Otherwise, I don't see any significant disadvantages. Even the potential disadvantage of copying parameters and return value can be mitigated by compiler- and implementation-specifics that allow you to inline the function – if that is determined to be a problem.
namespace your_project { // You do use one, right? :)
void f(int x);
void f(char x);
void f(other_overloads x);
}
extern "C"
void f(int x) {
your_project::f(x);
}
(This answer applies to C++14; other answers so far are C++03).
It is permitted to use overloading. If there is an extern "C" function definition of some particular name then the following conditions apply (references to C++14 in brackets):
The declaration of the extern "C" function must be visible at the point of any declaration or definition of overloads of that function name (7.5/5)

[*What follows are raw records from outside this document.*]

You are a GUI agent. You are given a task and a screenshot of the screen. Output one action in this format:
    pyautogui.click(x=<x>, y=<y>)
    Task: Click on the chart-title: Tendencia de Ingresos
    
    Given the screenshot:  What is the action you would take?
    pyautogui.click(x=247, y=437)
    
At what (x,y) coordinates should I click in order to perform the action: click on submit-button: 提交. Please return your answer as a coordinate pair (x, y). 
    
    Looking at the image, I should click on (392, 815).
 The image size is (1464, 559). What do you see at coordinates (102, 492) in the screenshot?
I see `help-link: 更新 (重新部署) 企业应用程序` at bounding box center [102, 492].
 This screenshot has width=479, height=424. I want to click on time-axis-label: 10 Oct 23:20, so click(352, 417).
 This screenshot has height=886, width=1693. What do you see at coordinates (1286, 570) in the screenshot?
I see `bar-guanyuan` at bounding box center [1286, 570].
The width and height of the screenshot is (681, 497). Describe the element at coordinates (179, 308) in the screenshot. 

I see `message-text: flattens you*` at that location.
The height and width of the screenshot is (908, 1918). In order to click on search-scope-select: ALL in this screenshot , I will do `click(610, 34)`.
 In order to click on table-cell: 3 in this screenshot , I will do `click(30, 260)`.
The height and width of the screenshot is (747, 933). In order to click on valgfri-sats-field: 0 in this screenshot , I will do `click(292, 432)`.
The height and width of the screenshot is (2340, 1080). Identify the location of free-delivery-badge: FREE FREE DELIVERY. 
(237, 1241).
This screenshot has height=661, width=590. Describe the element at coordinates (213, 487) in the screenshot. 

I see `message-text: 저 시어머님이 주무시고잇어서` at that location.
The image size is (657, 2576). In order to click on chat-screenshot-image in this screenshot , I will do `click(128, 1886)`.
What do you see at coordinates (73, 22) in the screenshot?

There must be no other extern "C" definition of a function or variable with the same name, anywhere. (7.5/6)
An overloaded function with the same name must not be declared at global scope. (7.5/6)
Within the same namespace as the extern "C" function, there must not be another function declaration with the same name and parameter list. (7.5/5)
If any violation of the above rules occurs in the same translation unit the compiler must diagnose it; otherwise it is undefined behaviour with no diagnostic required.
So your header file might look something like:
namespace foo
{
extern "C" void bar();
void bar(int);
void bar(std::string);
}
The last bullet point says that you cannot overload solely on linkage; this is ill-formed:
namespace foo
{
extern "C" void bar();
void bar(); // error
}
However you can do this at different namespaces:
extern "C" void bar();
namespace foo
{
void bar();
}
in which case , normal rules of unqualified lookup determine whether a call bar() in some code finds ::bar, foo::bar, or ambiguous.